Le scandale du grattage de photos d'IBM montre dans quelle bulle étrange vivent les chercheurs en IA

Catégorie: Intelligence artificielle Posté 15 mars

Mardi, NBC a publié un article avec un titre captivant : Le « sale petit secret » de la reconnaissance faciale : des millions de photos en ligne supprimées sans consentement. je lié dans notre dernier numéro d'Algorithme, mais cela vaut la peine d'être revisité aujourd'hui.

L'histoire met en lumière un ensemble de données récent publié par IBM avec 1 million d'images de visages, destiné à aider à développer des algorithmes de reconnaissance faciale plus justes. (J'ai également écrit sur l'actualité à l'époque.) Il s'avère, selon NBC, que ces visages ont été extraits directement du site d'hébergement de photos en ligne Flickr, sans l'autorisation des sujets ou des photographes.

Pour certains d'entre vous, cette pratique semblera immédiatement effrayante et bizarre. Pour d'autres, cela semblera parfaitement normal. Ce que cette histoire a révélé n'était pas tant un sale petit secret, mais plutôt le fossé culturel entre le public et la communauté de l'IA.

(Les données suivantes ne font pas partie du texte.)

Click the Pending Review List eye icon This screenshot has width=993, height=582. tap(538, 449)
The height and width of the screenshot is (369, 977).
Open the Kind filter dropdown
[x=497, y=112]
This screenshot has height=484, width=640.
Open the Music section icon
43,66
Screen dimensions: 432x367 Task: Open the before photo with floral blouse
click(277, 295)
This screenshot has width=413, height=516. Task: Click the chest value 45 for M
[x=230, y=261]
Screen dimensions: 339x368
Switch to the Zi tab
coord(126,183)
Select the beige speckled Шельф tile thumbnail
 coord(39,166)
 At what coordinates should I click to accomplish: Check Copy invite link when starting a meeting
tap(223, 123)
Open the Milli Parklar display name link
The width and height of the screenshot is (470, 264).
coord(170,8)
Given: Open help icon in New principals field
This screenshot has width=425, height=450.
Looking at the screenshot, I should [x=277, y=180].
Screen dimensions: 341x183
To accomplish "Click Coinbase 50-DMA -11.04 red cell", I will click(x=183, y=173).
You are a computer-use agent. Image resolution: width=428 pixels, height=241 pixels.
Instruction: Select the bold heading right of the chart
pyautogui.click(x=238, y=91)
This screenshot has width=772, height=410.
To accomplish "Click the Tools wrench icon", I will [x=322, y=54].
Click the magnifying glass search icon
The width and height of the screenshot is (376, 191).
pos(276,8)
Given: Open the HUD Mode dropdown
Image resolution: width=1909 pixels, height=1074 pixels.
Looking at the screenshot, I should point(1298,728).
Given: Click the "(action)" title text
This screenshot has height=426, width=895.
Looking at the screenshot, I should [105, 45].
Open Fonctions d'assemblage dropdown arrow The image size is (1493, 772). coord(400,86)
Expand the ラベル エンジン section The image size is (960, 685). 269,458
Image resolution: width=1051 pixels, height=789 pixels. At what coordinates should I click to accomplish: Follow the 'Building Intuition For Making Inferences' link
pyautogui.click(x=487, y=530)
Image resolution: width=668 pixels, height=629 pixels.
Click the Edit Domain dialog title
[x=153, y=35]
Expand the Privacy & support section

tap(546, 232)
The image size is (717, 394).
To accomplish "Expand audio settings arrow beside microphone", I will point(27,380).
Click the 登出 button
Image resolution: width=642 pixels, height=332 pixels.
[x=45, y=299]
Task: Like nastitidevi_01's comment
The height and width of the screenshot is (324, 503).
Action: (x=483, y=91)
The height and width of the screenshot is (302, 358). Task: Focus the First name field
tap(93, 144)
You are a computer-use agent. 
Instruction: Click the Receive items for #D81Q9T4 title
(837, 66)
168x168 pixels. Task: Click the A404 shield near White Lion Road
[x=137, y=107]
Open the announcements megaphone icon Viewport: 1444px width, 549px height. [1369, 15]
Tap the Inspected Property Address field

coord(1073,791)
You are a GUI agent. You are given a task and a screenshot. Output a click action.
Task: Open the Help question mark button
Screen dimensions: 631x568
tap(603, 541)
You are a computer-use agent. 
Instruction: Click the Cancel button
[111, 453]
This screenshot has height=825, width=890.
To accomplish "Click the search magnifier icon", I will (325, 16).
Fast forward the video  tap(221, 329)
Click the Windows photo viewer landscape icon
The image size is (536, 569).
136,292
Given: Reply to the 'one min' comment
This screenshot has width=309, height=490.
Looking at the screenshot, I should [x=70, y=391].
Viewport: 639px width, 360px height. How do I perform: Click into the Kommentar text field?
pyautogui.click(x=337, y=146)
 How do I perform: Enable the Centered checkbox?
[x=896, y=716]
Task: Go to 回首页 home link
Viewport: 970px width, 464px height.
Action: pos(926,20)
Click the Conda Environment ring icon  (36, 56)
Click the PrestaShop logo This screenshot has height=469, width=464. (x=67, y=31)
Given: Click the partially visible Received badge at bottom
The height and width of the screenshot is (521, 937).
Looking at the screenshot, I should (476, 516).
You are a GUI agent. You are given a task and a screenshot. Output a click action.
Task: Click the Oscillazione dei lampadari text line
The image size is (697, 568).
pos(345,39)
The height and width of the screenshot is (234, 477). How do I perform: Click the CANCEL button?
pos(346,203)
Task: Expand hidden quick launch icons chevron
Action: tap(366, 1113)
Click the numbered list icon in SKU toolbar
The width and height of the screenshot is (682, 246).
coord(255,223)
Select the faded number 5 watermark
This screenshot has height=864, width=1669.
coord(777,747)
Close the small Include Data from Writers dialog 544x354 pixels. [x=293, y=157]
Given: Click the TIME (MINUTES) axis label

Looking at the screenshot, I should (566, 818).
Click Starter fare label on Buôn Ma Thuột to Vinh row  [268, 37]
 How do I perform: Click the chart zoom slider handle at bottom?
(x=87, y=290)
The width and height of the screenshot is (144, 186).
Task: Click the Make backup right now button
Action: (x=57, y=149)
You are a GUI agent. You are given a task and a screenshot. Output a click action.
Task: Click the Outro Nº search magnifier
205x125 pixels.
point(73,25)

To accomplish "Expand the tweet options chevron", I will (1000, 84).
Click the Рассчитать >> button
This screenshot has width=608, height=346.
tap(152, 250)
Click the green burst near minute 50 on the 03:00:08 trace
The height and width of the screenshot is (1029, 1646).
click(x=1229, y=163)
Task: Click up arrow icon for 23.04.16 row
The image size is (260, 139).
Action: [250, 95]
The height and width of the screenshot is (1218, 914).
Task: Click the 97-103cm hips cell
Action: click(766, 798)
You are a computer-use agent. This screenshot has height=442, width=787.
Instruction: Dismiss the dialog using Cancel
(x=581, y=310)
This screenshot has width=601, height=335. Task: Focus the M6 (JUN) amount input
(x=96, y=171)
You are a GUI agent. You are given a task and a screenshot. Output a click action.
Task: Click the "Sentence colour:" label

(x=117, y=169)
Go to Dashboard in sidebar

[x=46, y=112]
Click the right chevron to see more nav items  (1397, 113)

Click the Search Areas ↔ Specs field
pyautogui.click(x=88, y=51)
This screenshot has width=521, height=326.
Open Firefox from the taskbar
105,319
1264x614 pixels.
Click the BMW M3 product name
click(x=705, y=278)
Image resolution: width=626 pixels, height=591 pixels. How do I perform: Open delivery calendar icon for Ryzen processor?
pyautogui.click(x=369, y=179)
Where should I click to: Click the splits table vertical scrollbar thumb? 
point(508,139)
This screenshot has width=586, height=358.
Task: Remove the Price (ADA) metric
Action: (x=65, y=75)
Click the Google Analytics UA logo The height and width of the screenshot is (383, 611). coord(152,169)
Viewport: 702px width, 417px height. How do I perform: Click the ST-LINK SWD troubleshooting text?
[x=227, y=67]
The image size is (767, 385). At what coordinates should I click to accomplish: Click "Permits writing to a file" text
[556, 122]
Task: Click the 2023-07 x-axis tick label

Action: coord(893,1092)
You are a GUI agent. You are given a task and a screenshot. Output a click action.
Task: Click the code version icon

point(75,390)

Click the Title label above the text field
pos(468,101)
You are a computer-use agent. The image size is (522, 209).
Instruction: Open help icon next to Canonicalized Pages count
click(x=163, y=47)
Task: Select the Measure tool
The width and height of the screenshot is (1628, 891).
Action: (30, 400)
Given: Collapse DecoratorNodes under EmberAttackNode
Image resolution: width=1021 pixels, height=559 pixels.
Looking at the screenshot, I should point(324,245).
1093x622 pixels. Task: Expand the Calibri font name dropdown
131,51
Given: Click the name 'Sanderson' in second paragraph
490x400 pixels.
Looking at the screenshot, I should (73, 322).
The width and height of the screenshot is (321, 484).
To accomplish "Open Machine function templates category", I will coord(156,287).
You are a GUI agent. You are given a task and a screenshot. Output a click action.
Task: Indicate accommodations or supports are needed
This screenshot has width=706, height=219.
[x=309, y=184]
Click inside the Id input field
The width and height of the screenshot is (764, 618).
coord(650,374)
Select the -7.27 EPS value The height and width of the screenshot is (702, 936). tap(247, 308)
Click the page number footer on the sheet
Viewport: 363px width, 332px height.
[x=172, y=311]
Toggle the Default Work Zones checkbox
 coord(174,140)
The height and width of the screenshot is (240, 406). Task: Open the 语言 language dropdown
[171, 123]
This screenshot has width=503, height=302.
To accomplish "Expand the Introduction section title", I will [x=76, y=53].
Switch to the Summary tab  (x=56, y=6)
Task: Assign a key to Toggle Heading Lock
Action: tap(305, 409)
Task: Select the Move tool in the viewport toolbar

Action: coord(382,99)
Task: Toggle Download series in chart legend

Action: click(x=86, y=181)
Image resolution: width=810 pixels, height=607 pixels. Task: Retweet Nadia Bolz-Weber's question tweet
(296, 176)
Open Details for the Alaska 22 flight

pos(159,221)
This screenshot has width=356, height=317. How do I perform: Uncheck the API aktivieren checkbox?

Vraiment, pour les initiés de l'industrie, IBM n'a rien fait d'extraordinaire. Les chercheurs en intelligence artificielle récupèrent en permanence des données provenant de divers coins d'Internet pour alimenter les algorithmes d'apprentissage automatique toujours plus gourmands qui en nécessitent d'énormes quantités pour s'entraîner. Les photos Instagram, par exemple, sont une source courante de données d'image ; les hashtags correspondent souvent au contenu des photos, ce qui facilite la génération de données étiquetées. Les articles du New York Times et du Wall Street Journal sont également une source commune de données pour des phrases bien écrites et corrigées. Encore mieux qu'ils soient classés par thème : technologie, business, sport.

En fait, l'extraction de données à partir de sources accessibles au public est tellement une norme de l'industrie qu'elle est enseignée comme une compétence fondamentale (sans éthique) dans la plupart des formations en science des données et en apprentissage automatique. Pendant ce temps, la plupart des plates-formes technologiques sont conçues pour inviter un tel grattage en offrant des API avec un accès direct à leurs données. Jusqu'à récemment, cela se faisait sans arrière-pensée. (Bonjour, Facebook.)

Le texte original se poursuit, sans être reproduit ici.